**Aim of the exercise**
Set down all of the records exactly.

**Dataset records**
----

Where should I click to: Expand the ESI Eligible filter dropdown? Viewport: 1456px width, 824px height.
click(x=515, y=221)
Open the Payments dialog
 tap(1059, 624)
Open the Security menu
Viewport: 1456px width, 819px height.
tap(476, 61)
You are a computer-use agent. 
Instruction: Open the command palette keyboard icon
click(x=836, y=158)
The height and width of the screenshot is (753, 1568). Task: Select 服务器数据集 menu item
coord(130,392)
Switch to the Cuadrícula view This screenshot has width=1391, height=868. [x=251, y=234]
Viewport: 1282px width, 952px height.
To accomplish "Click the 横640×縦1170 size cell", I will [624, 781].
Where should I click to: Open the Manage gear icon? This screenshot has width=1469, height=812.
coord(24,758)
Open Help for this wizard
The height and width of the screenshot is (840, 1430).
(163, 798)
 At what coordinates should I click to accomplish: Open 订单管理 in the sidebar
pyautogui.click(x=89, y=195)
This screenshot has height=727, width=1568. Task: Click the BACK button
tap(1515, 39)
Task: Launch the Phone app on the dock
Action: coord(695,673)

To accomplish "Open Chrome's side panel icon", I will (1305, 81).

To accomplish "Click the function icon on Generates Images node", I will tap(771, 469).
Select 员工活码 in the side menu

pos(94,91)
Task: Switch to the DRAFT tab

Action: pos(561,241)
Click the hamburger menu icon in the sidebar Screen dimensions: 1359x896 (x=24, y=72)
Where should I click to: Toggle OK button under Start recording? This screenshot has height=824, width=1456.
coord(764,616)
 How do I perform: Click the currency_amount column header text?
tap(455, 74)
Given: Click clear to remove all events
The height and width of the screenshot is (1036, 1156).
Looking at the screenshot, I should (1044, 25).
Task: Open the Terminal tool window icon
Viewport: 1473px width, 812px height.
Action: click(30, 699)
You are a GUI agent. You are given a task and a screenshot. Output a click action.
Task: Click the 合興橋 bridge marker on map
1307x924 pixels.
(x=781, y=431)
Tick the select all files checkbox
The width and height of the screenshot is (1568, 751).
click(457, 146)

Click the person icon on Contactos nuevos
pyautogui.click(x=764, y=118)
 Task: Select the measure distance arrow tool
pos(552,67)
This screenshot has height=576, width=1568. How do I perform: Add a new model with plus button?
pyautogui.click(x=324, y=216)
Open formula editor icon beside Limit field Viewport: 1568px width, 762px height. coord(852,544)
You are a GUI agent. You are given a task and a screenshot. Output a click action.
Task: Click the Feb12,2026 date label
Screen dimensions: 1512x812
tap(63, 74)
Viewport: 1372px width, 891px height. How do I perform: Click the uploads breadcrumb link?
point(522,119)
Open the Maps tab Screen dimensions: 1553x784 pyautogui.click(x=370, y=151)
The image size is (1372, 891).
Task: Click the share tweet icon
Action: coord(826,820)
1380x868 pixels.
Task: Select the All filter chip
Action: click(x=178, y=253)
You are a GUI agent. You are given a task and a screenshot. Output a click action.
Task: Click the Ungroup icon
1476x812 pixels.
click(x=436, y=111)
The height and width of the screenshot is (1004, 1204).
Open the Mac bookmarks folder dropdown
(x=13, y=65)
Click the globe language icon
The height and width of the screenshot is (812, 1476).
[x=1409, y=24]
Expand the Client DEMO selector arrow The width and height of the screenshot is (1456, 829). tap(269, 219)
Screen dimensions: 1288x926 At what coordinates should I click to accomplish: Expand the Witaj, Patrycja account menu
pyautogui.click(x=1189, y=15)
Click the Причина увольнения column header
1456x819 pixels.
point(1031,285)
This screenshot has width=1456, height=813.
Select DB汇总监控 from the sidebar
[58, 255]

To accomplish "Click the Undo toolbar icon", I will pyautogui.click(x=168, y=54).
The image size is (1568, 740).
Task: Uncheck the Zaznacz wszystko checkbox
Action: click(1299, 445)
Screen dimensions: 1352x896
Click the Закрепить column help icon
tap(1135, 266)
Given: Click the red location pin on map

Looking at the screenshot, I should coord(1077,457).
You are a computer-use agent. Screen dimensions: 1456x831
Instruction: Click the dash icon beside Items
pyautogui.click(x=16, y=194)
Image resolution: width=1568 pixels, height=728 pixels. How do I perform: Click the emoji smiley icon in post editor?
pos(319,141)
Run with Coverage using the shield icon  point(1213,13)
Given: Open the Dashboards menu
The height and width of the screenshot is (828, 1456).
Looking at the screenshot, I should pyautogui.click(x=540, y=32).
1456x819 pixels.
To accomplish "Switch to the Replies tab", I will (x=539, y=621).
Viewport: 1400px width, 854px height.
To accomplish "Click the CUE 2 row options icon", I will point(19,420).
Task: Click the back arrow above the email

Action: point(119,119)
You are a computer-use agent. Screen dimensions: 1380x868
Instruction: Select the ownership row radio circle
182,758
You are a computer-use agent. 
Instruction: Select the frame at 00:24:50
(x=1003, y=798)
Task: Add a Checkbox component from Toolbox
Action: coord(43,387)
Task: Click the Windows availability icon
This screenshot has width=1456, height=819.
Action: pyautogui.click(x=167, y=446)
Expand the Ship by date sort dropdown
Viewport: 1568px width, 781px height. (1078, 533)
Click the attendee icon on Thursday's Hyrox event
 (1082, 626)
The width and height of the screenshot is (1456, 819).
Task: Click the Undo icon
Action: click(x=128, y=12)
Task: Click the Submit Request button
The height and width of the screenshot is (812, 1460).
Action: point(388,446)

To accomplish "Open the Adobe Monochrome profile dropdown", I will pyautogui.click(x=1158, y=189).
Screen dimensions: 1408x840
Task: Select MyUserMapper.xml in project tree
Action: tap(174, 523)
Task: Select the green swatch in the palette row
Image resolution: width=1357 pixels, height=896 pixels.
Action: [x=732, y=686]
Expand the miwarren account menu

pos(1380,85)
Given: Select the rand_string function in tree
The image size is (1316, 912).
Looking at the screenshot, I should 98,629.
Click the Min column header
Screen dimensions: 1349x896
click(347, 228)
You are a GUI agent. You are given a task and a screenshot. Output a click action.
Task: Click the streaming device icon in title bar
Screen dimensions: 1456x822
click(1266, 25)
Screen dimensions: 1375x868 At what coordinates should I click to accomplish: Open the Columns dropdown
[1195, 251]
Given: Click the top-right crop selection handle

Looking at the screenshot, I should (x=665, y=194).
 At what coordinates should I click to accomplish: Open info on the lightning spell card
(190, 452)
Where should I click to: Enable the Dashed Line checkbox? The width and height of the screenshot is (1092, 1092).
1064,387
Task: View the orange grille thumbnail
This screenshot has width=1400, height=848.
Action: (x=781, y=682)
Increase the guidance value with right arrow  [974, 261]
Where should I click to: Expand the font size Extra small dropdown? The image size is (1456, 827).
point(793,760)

----

**Solution to this exercise**
Where should I click to: Expand the ESI Eligible filter dropdown? Viewport: 1456px width, 824px height.
click(x=515, y=221)
Open the Payments dialog
 tap(1059, 624)
Open the Security menu
Viewport: 1456px width, 819px height.
tap(476, 61)
You are a computer-use agent. 
Instruction: Open the command palette keyboard icon
click(x=836, y=158)
The height and width of the screenshot is (753, 1568). Task: Select 服务器数据集 menu item
coord(130,392)
Switch to the Cuadrícula view This screenshot has width=1391, height=868. [x=251, y=234]
Viewport: 1282px width, 952px height.
To accomplish "Click the 横640×縦1170 size cell", I will [624, 781].
Where should I click to: Open the Manage gear icon? This screenshot has width=1469, height=812.
coord(24,758)
Open Help for this wizard
The height and width of the screenshot is (840, 1430).
(163, 798)
 At what coordinates should I click to accomplish: Open 订单管理 in the sidebar
pyautogui.click(x=89, y=195)
This screenshot has height=727, width=1568. Task: Click the BACK button
tap(1515, 39)
Task: Launch the Phone app on the dock
Action: coord(695,673)

To accomplish "Open Chrome's side panel icon", I will (1305, 81).

To accomplish "Click the function icon on Generates Images node", I will tap(771, 469).
Select 员工活码 in the side menu

pos(94,91)
Task: Switch to the DRAFT tab

Action: pos(561,241)
Click the hamburger menu icon in the sidebar Screen dimensions: 1359x896 (x=24, y=72)
Where should I click to: Toggle OK button under Start recording? This screenshot has height=824, width=1456.
coord(764,616)
 How do I perform: Click the currency_amount column header text?
tap(455, 74)
Given: Click clear to remove all events
The height and width of the screenshot is (1036, 1156).
Looking at the screenshot, I should (1044, 25).
Task: Open the Terminal tool window icon
Viewport: 1473px width, 812px height.
Action: click(30, 699)
You are a GUI agent. You are given a task and a screenshot. Output a click action.
Task: Click the 合興橋 bridge marker on map
1307x924 pixels.
(x=781, y=431)
Tick the select all files checkbox
The width and height of the screenshot is (1568, 751).
click(457, 146)

Click the person icon on Contactos nuevos
pyautogui.click(x=764, y=118)
 Task: Select the measure distance arrow tool
pos(552,67)
This screenshot has height=576, width=1568. How do I perform: Add a new model with plus button?
pyautogui.click(x=324, y=216)
Open formula editor icon beside Limit field Viewport: 1568px width, 762px height. coord(852,544)
You are a GUI agent. You are given a task and a screenshot. Output a click action.
Task: Click the Feb12,2026 date label
Screen dimensions: 1512x812
tap(63, 74)
Viewport: 1372px width, 891px height. How do I perform: Click the uploads breadcrumb link?
point(522,119)
Open the Maps tab Screen dimensions: 1553x784 pyautogui.click(x=370, y=151)
The image size is (1372, 891).
Task: Click the share tweet icon
Action: coord(826,820)
1380x868 pixels.
Task: Select the All filter chip
Action: click(x=178, y=253)
You are a GUI agent. You are given a task and a screenshot. Output a click action.
Task: Click the Ungroup icon
1476x812 pixels.
click(x=436, y=111)
The height and width of the screenshot is (1004, 1204).
Open the Mac bookmarks folder dropdown
(x=13, y=65)
Click the globe language icon
The height and width of the screenshot is (812, 1476).
[x=1409, y=24]
Expand the Client DEMO selector arrow The width and height of the screenshot is (1456, 829). tap(269, 219)
Screen dimensions: 1288x926 At what coordinates should I click to accomplish: Expand the Witaj, Patrycja account menu
pyautogui.click(x=1189, y=15)
Click the Причина увольнения column header
1456x819 pixels.
point(1031,285)
This screenshot has width=1456, height=813.
Select DB汇总监控 from the sidebar
[58, 255]

To accomplish "Click the Undo toolbar icon", I will pyautogui.click(x=168, y=54).
The image size is (1568, 740).
Task: Uncheck the Zaznacz wszystko checkbox
Action: click(1299, 445)
Screen dimensions: 1352x896
Click the Закрепить column help icon
tap(1135, 266)
Given: Click the red location pin on map

Looking at the screenshot, I should coord(1077,457).
You are a computer-use agent. Screen dimensions: 1456x831
Instruction: Click the dash icon beside Items
pyautogui.click(x=16, y=194)
Image resolution: width=1568 pixels, height=728 pixels. How do I perform: Click the emoji smiley icon in post editor?
pos(319,141)
Run with Coverage using the shield icon  point(1213,13)
Given: Open the Dashboards menu
The height and width of the screenshot is (828, 1456).
Looking at the screenshot, I should pyautogui.click(x=540, y=32).
1456x819 pixels.
To accomplish "Switch to the Replies tab", I will (x=539, y=621).
Viewport: 1400px width, 854px height.
To accomplish "Click the CUE 2 row options icon", I will point(19,420).
Task: Click the back arrow above the email

Action: point(119,119)
You are a computer-use agent. Screen dimensions: 1380x868
Instruction: Select the ownership row radio circle
182,758
You are a computer-use agent. 
Instruction: Select the frame at 00:24:50
(x=1003, y=798)
Task: Add a Checkbox component from Toolbox
Action: coord(43,387)
Task: Click the Windows availability icon
This screenshot has width=1456, height=819.
Action: pyautogui.click(x=167, y=446)
Expand the Ship by date sort dropdown
Viewport: 1568px width, 781px height. (1078, 533)
Click the attendee icon on Thursday's Hyrox event
 (1082, 626)
The width and height of the screenshot is (1456, 819).
Task: Click the Undo icon
Action: click(x=128, y=12)
Task: Click the Submit Request button
The height and width of the screenshot is (812, 1460).
Action: point(388,446)

To accomplish "Open the Adobe Monochrome profile dropdown", I will pyautogui.click(x=1158, y=189).
Screen dimensions: 1408x840
Task: Select MyUserMapper.xml in project tree
Action: tap(174, 523)
Task: Select the green swatch in the palette row
Image resolution: width=1357 pixels, height=896 pixels.
Action: [x=732, y=686]
Expand the miwarren account menu

pos(1380,85)
Given: Select the rand_string function in tree
The image size is (1316, 912).
Looking at the screenshot, I should 98,629.
Click the Min column header
Screen dimensions: 1349x896
click(347, 228)
You are a GUI agent. You are given a task and a screenshot. Output a click action.
Task: Click the streaming device icon in title bar
Screen dimensions: 1456x822
click(1266, 25)
Screen dimensions: 1375x868 At what coordinates should I click to accomplish: Open the Columns dropdown
[1195, 251]
Given: Click the top-right crop selection handle

Looking at the screenshot, I should (x=665, y=194).
 At what coordinates should I click to accomplish: Open info on the lightning spell card
(190, 452)
Where should I click to: Enable the Dashed Line checkbox? The width and height of the screenshot is (1092, 1092).
1064,387
Task: View the orange grille thumbnail
This screenshot has width=1400, height=848.
Action: (x=781, y=682)
Increase the guidance value with right arrow  [974, 261]
Where should I click to: Expand the font size Extra small dropdown? The image size is (1456, 827).
point(793,760)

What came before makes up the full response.